→ RECORDS FOR THIS EXERCISE:
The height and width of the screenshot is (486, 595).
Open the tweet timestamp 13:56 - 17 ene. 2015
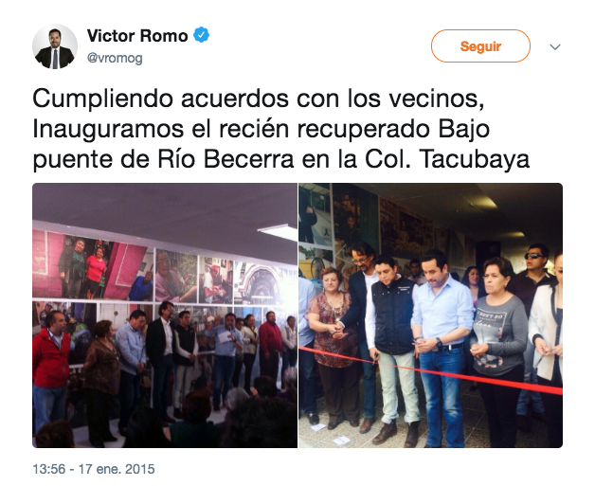94,469
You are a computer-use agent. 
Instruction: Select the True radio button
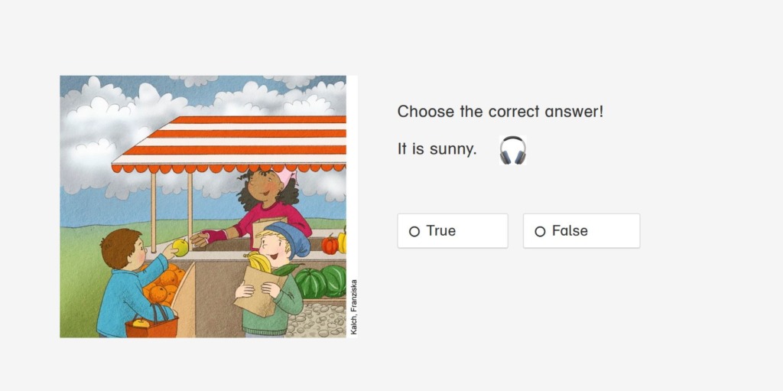tap(453, 231)
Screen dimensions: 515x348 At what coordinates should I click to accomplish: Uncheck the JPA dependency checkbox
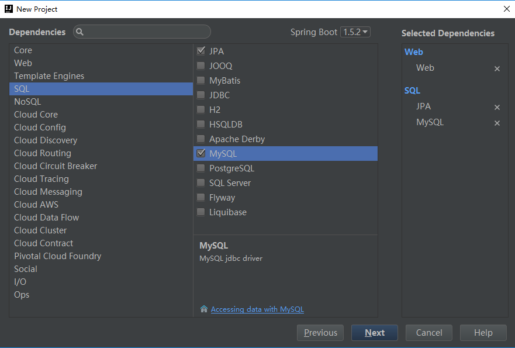(201, 51)
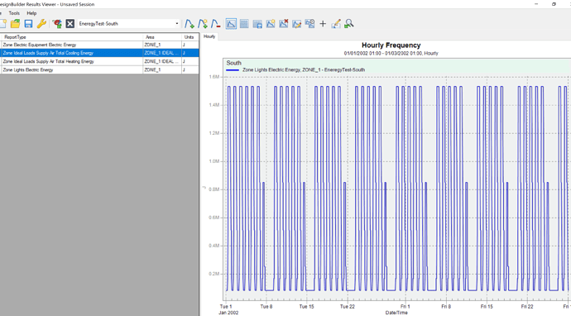The width and height of the screenshot is (571, 316).
Task: Open the Help menu
Action: click(31, 13)
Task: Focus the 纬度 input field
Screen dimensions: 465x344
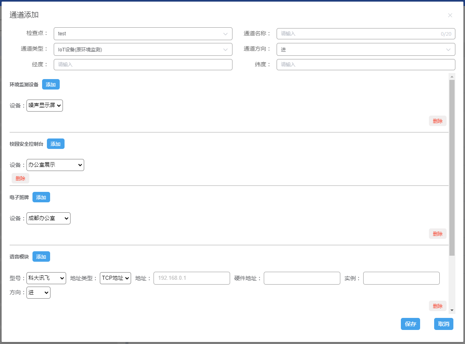Action: [366, 65]
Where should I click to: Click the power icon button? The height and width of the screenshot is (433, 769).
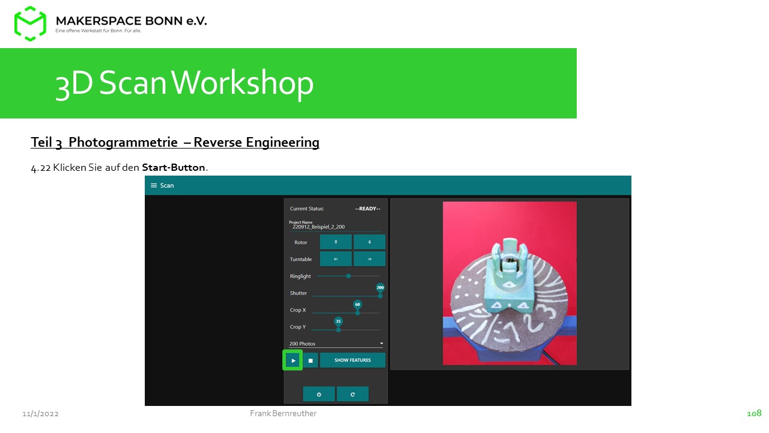(319, 394)
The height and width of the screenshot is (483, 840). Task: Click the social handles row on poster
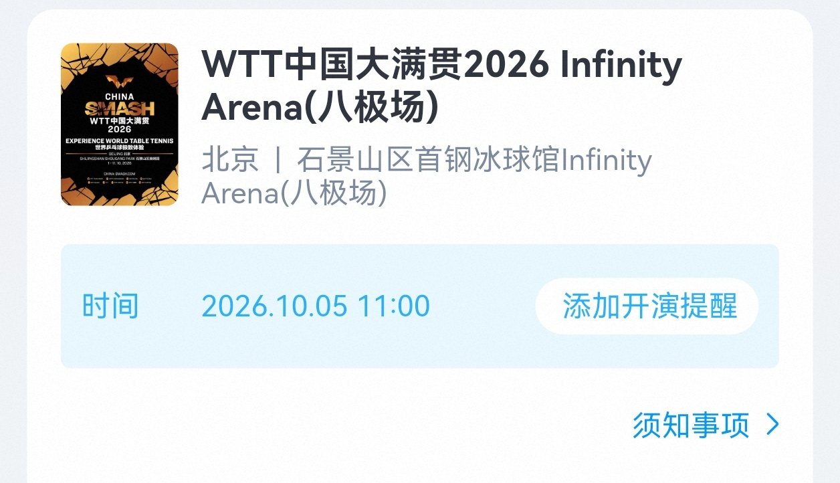tap(119, 182)
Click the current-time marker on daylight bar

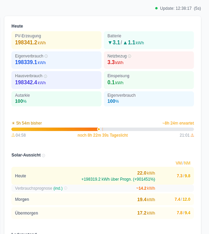point(99,129)
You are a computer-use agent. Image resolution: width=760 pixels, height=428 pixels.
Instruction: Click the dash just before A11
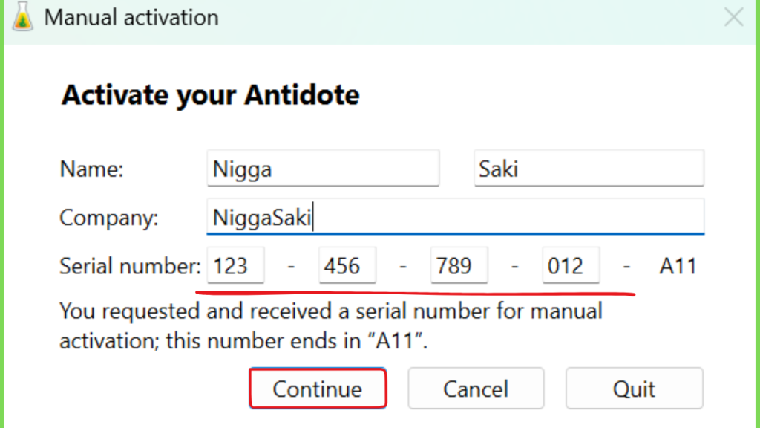[626, 266]
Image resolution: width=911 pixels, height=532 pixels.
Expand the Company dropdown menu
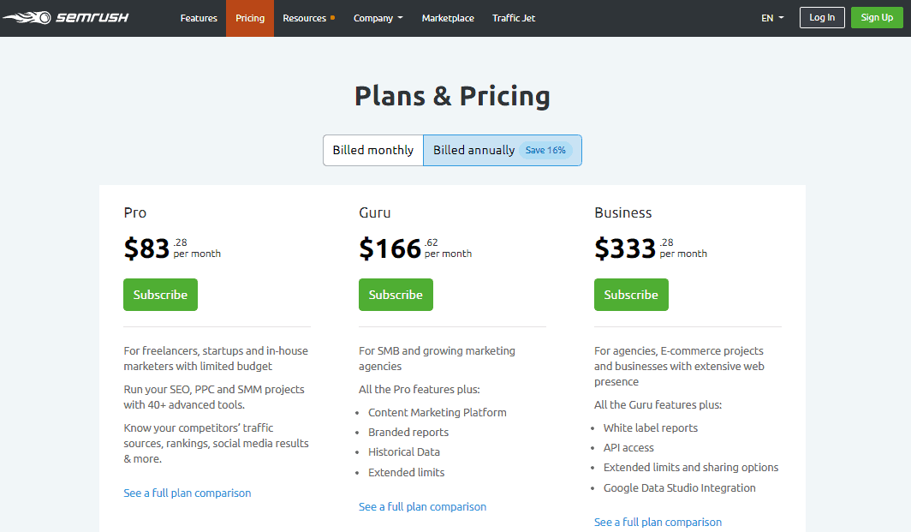(x=378, y=18)
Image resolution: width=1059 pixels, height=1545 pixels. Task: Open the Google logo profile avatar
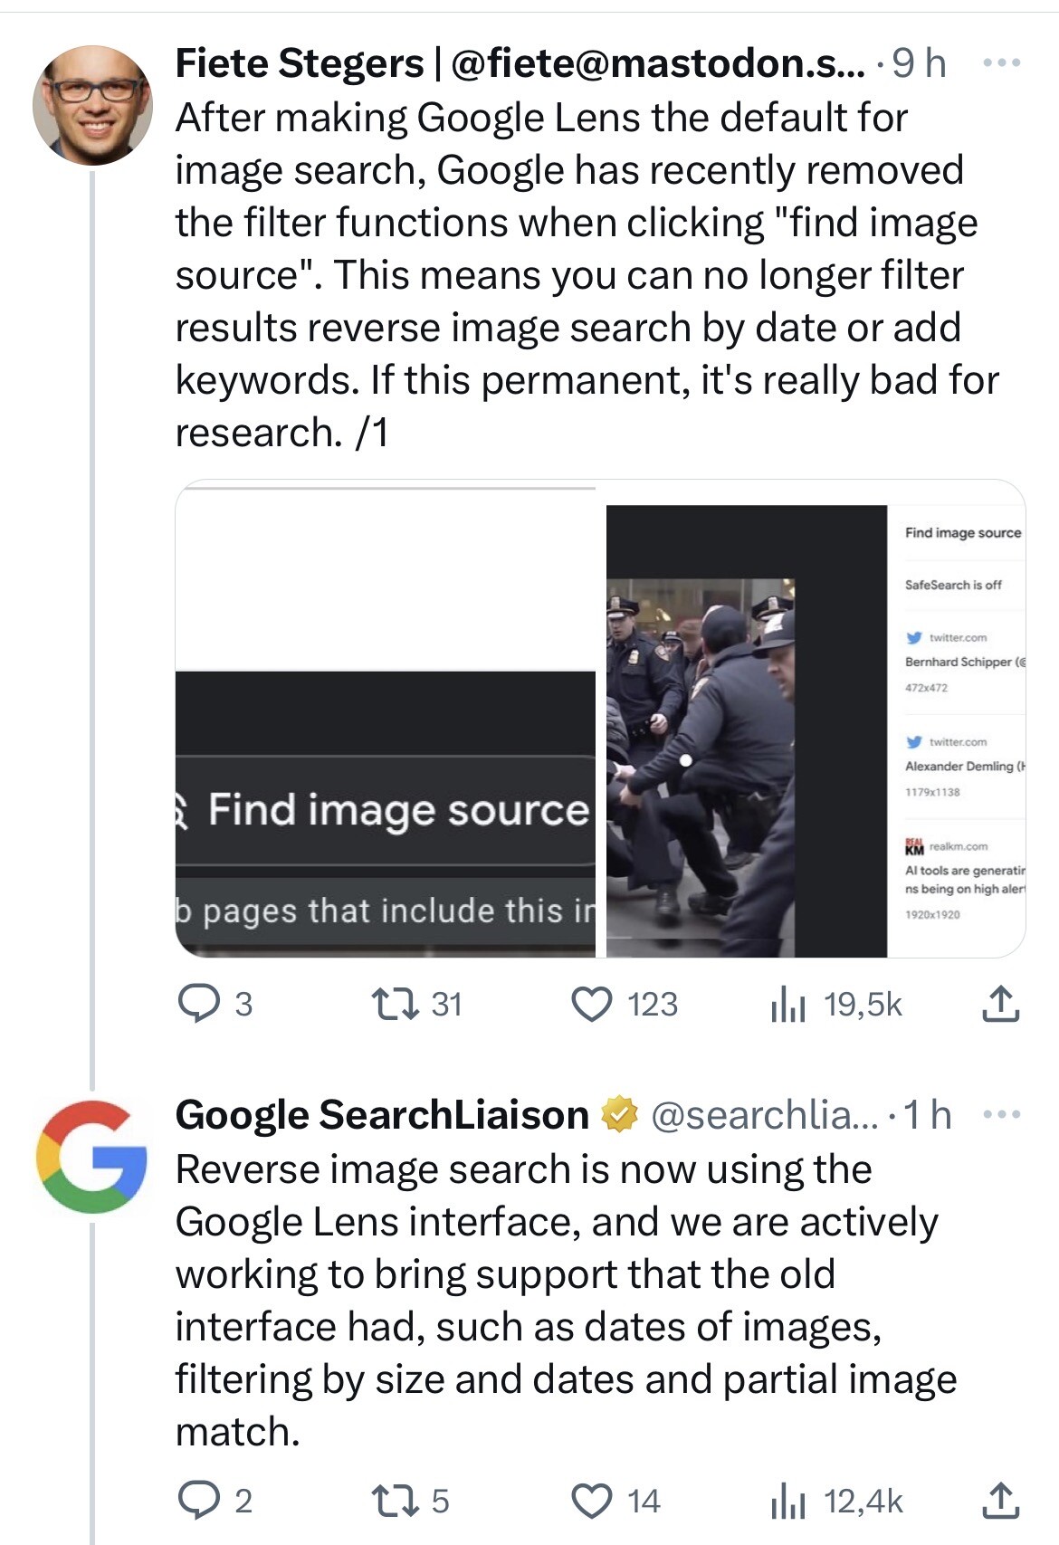point(92,1156)
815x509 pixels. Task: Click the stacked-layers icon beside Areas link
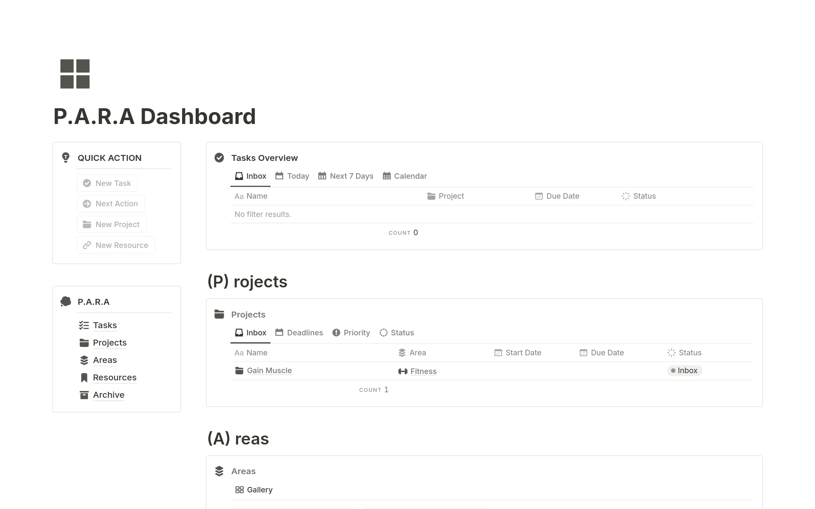click(84, 360)
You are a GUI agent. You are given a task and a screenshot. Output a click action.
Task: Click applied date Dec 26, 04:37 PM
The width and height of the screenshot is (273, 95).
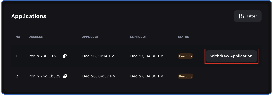99,76
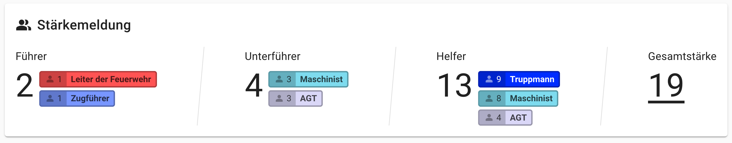Click person icon on Truppmann badge
The height and width of the screenshot is (143, 732).
489,79
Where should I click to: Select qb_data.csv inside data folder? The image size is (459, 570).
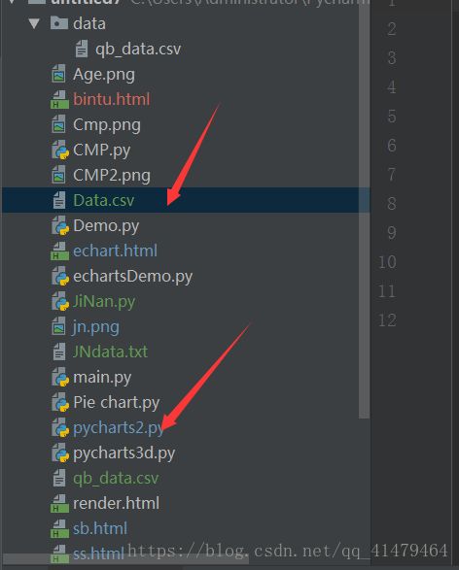click(x=138, y=50)
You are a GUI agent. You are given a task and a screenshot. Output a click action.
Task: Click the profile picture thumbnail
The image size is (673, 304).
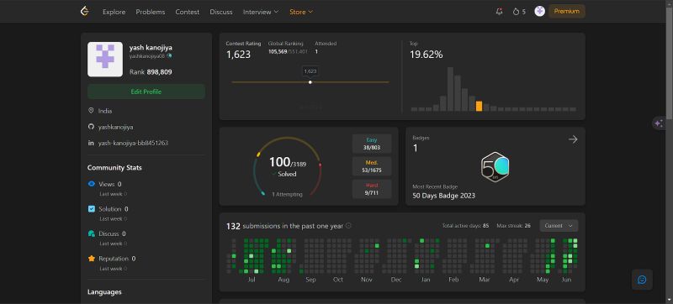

→ WORK REQUIRED: Scan the material above and copy every line that holds the string "agent".

→ EXERCISE RESULT:
You are a computer-use agent. 
You are a computer-use agent. Image resolution: width=760 pixels, height=428 pixels.
You are a GUI agent. You are given a task and a screenshot. Output a click action.
You are a GUI agent. You are given a task and a screenshot. Output a click action.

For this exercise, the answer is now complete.